(PROBLEM STATEMENT): Set the records down once more so that they match the source word for word.

********

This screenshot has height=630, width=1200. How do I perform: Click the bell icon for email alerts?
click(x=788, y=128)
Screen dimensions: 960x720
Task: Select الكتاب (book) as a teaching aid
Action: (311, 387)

********

(SOLVED PROBLEM):
This screenshot has height=630, width=1200. How do I perform: Click the bell icon for email alerts?
click(x=788, y=128)
Screen dimensions: 960x720
Task: Select الكتاب (book) as a teaching aid
Action: (311, 387)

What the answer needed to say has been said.